[READING PASSAGE]

The big shock here is not that a man in a position of power might have abused that power for a few bars of gold, but that Brazilian police called their top secret sting 'Operation Jules Rimet'. Aren't secretive investigations supposed to have obtuse names so as to avoid arousing suspicion? Wouldn't they have been better off calling it Operation Trousers? Or Operation Eggplant? Or just Operation Anything Other Than Jules Rimet?
There were also loads more stories about Brazil's football team, but little that we didn't already know.
One story confirmed that against Colombia, Brazil committed the most fouls by any team in this World Cup (31), which somewhat undermined Brazil crying foul when Colombia dared foul them back. And there was yet another story about Brazil's team psychologist, who apparently helped the players cope with "the loss of Neymar" by reminding them that it's only a f*cking game and that nobody had actually died.
There was big news regarding the biggest star of this World Cup.
The magic can of vanishing foam will make its European debut in next season's Champions League, they announced. Which is nice.
Clean as a whistle
Then came news from FIFA, announcing that absolutely no players have failed drug tests at this World Cup.
They tested more than 1,000 and each one of them came back negative, which means everyone is clean or they're just really good at hiding it. Of course they're not, that's just a cheap pay off to a joke going nowhere. Let's gloss over that by turning this into a quiz: Name the last player caught doping at a World Cup...
Small chap, about so high, mad boggly eyes and a rabid snout.
No prizes for guessing this one, reader. Literally. There are no prizes.
Then some PROPER NEWS trickled in ahead of tonight's second semi-final.
We witnessed some remarkable footage of both Argentina and Holland running around their respective training grounds for a bit, sometimes with a ball, sometimes without, sometimes in straight lines and sometimes doing zig-zags. After which, Sergio Aguero was pronounced fit to play, but Robin van Persie is a doubt with a bad case of the trots, or a stomach bug or some-such.
It was also confirmed that a special coin commemorating Van Persie's stunning header against Spain sold out in Holland within hours of going on sale, despite them minting 6,000 of the buggers. And we might have lingered longer on that momentous news only...
...some God-fearing Russian priest then declared coloured football boots to be a "homosexual abomination".
"Wearing pink or blue shoes, [the Russian squad] might as well wear women’s knickers or a bra," raged Mark Lawre... no, ahem, Alexander Shumsky. "The liberal ideology of globalism clearly wants to oppose Christianity with football. Therefore I am glad that the Russian players have failed and, by the grace of God, no longer participate in this homosexual abomination."
Obviously we shouldn't indulge the old bigot, but it really was a quiet old news day and we were just killing time, waiting for the only thing of any note that happened yesterday. The Game. The BIG Game. THE BIG GAME!
And then finally THE BIG GAME arrived, and Brazil went out; narrowly beaten in an eight-goal thriller.
That wasn't supposed to happen, or at least not quite like that. Pity the poor players, but pity that poor psychologist who'll be working round the clock for the next few days, weeks, months and quite probably years.

[YOUR TASKS]
[1] Reproduce everything in the World Cup roundup from "There was big" down to "a World Cup...".
[2] According to the World Cup roundup, how many fouls did Brazil commit against Colombia?
[3] Summarize the World Cup roundup in two sentences.

[PROVIDED DATA]

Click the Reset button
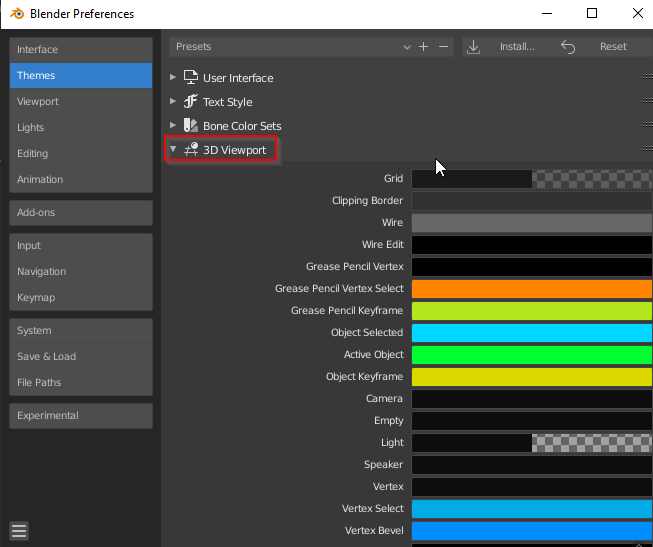Image resolution: width=653 pixels, height=547 pixels. click(x=613, y=47)
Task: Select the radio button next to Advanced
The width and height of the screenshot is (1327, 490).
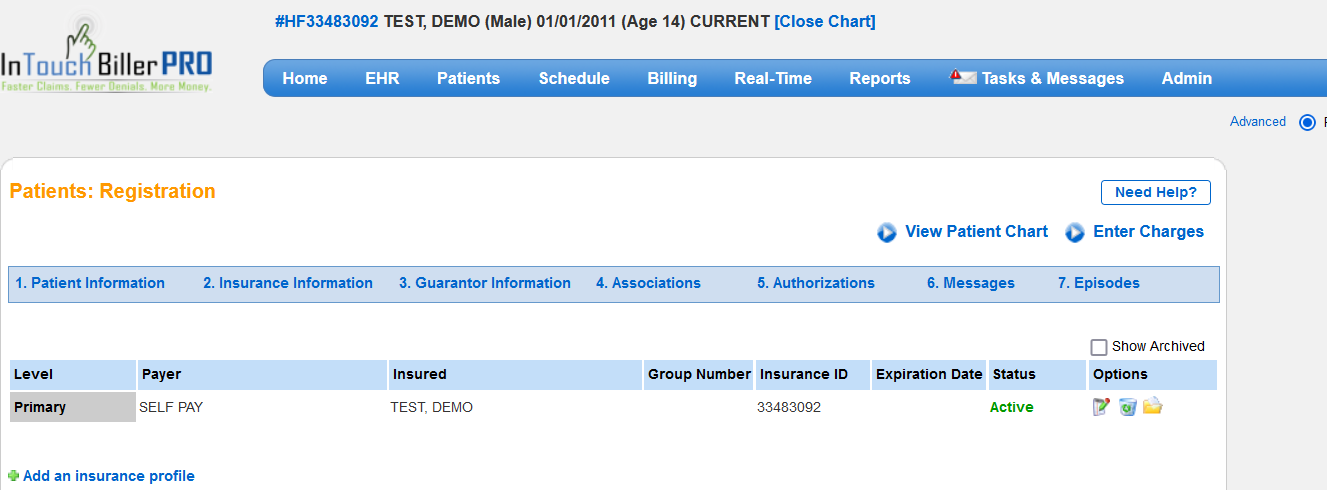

[ANSWERS GIVEN]
[1]
There was big news regarding the biggest star of this World Cup.
The magic can of vanishing foam will make its European debut in next season's Champions League, they announced. Which is nice.
Clean as a whistle
Then came news from FIFA, announcing that absolutely no players have failed drug tests at this World Cup.
They tested more than 1,000 and each one of them came back negative, which means everyone is clean or they're just really good at hiding it. Of course they're not, that's just a cheap pay off to a joke going nowhere. Let's gloss over that by turning this into a quiz: Name the last player caught doping at a World Cup...

[2] 31

[3] On a quiet news day, the roundup notes that Brazil committed the most fouls of any team at this World Cup against Colombia, that FIFA found no failed drug tests, that Aguero was fit while van Persie was a doubt, and that a Russian priest called colored boots a "homosexual abomination." Brazil then went out of the tournament, narrowly beaten in an eight-goal game.